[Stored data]
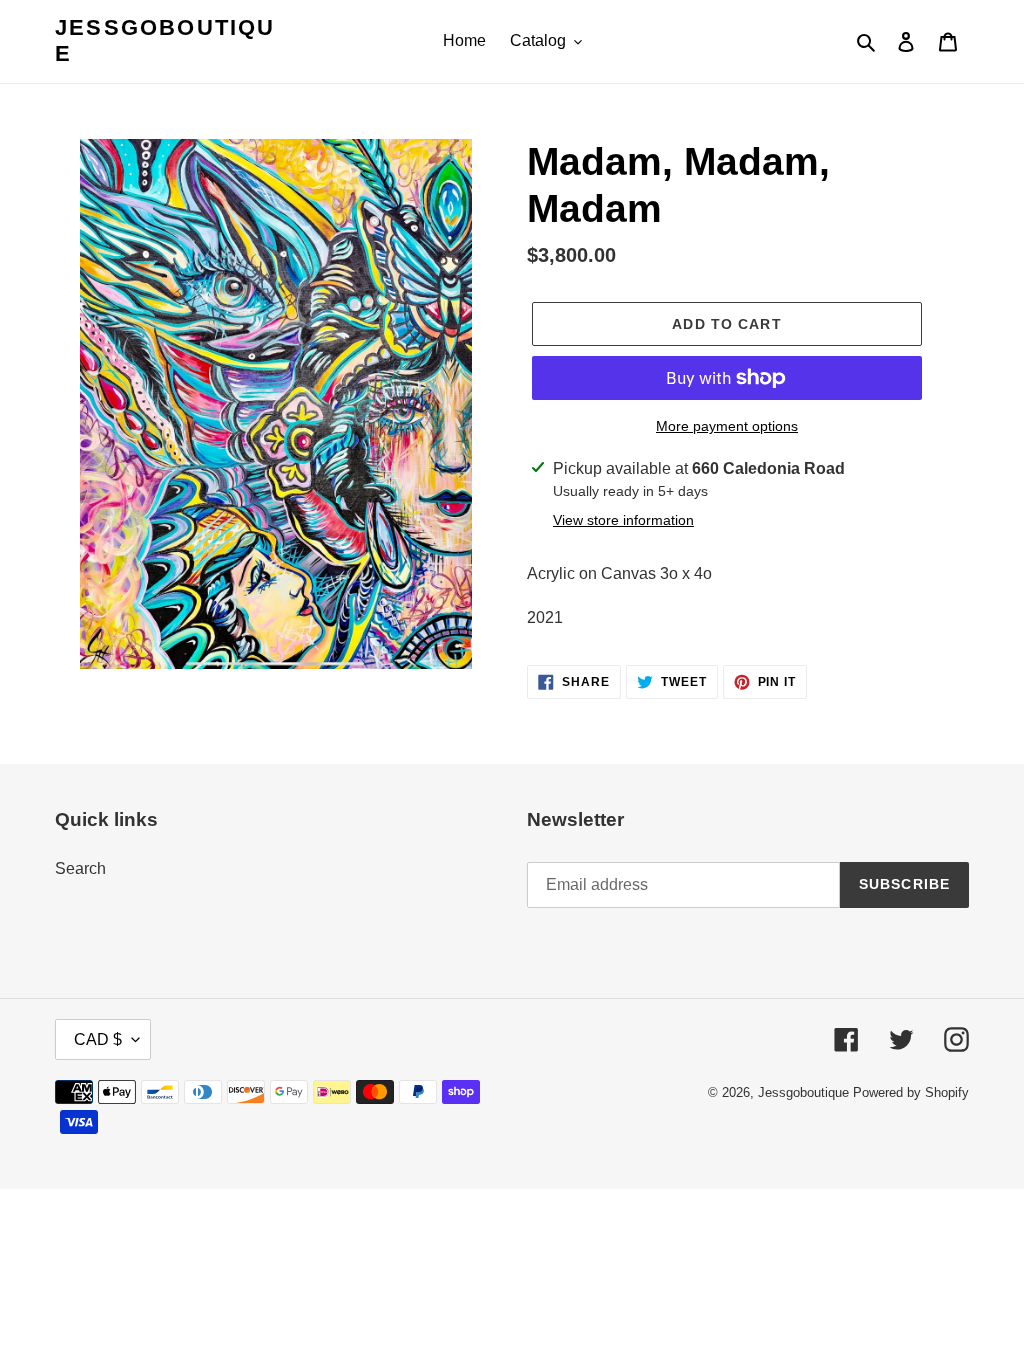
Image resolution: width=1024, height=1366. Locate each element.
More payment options (727, 426)
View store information (623, 520)
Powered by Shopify (911, 1092)
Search (80, 868)
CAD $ (98, 1039)
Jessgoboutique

● TASK GOAL
Where the data contains images, drop them and print the rest exactly.

● SOLUTION TO THIS TASK
Image resolution: width=1024, height=1366. Locate each element.
More payment options (727, 426)
View store information (623, 520)
Powered by Shopify (911, 1092)
Search (80, 868)
CAD $ (98, 1039)
Jessgoboutique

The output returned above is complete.